In an instant, the navicomputer went dark. All console instruments extinguished at once, not gradually fading out but disappearing as if an unseen force had reached inside the machinery and erased its core information. The Force writhed and twisted, contorting in a way he had never experienced in his thirty-eight years of connection to it. The sensation wrapped around him before he could understand it: a stomach-churning disorientation, the overwhelming fear of stepping into a void with no ground, as if the universe had suddenly suspended its own rules.
He gripped the controls with both hands, summoning every ounce of focus he could, closing his eyes against the chaos. He drew steady, deep breaths from his center, just as Qui-Gon had taught him during far simpler crises. Panic was a luxury he could ill afford. He centered himself on what remained constant: his grip on the controls, the vibrating hull, and the truths that still resonated in that tempestuous void.

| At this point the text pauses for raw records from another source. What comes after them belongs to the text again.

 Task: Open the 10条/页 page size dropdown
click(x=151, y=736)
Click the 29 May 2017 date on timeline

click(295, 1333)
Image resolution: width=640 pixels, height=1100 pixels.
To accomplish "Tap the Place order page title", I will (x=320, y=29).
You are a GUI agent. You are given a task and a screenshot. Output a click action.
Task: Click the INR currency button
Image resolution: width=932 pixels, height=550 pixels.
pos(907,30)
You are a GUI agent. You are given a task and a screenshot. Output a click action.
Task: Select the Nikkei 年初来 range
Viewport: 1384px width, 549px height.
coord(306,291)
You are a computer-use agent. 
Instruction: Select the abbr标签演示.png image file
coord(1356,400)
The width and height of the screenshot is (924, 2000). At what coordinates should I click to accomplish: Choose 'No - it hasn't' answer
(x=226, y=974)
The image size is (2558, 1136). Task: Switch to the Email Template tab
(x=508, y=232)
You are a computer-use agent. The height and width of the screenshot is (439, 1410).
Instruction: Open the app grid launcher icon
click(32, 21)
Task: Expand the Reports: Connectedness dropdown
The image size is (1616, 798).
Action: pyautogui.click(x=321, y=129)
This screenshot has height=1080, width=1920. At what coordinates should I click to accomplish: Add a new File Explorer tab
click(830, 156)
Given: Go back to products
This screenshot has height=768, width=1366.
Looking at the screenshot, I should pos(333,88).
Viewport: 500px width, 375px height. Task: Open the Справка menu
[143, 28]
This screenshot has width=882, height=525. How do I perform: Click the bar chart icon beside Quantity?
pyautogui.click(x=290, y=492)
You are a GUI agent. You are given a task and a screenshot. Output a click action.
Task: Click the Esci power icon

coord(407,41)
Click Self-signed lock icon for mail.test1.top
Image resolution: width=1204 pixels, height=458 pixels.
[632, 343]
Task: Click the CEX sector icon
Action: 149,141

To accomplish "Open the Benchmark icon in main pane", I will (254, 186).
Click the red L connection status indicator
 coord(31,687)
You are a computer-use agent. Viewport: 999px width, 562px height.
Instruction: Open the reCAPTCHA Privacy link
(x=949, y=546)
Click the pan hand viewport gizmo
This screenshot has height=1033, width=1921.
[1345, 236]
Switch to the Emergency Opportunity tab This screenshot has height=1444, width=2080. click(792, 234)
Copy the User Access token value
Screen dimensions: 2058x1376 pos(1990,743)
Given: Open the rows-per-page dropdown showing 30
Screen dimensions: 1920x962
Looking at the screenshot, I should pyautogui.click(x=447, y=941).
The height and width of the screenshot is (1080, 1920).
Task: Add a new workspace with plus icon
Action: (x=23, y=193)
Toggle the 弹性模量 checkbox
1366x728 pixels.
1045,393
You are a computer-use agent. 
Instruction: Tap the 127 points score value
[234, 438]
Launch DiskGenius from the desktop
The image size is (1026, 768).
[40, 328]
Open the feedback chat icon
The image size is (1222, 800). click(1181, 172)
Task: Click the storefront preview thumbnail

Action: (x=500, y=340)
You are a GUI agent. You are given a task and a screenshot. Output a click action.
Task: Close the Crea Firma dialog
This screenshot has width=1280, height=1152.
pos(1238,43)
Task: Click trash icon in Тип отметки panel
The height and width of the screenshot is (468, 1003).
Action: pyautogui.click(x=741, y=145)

He reached for the Force with everything he had.
It responded from an entirely unfamiliar direction. Not wrong, precisely, just different. It carried a new quality of presence, a distinct resonance, as if the Force he was encountering were a familiar symphony played on a different instrument, the same music arranged in an uncharted key. It was still the Force, yet it emanated from a place for which he had no map.
Then something tugged at him, not merely at the ship but at something more fundamental, buried beneath the machinery and below his seat and deep within his own being. A point of consciousness in the living Force, and whatever sought to pull at it did so with unyielding certainty, leaving no room for doubt.
The brightness consumed everything.
For a span of time that defied measurement, there was nothing. Not darkness, which signifies the absence of light within a space that still exists. Something altogether different, a state the Jedi texts had alluded to but that Obi-Wan had never fathomed he would encounter personally.
Then came the atmosphere. Then the sensation of heat, the resistance against him, and the anguished wail of a ship reentering at a perilous angle in conditions it was never designed to survive.
He opened his eyes.
Below him, a planet unfurled, a breathtaking tapestry of green and blue, pulsing with vibrant life, ensconced in a swirling cloak of clouds and radiance, alive with the unmistakable brilliance of a world untouched by war for ten millennia. It was the most magnificent sight he had witnessed in what felt like an eternity.
Yet his tactical mind, unyielding even in extremis, discerned the grim truth: he was hurtling toward the planet at an alarming velocity, and the impact would render the next few minutes exceedingly complicated.
He seized the controls and braced himself. The Force enveloped him, abundant and enigmatic and vibrant in a way he had not felt on Tatooine, rising from the green and blue surface below with a generosity befitting a world that had never known strife.
He took a breath. He calculated.
He did what he had always done in the face of the important things: he held on, and he found the stillness inside the storm, and he let it carry him toward whatever came next.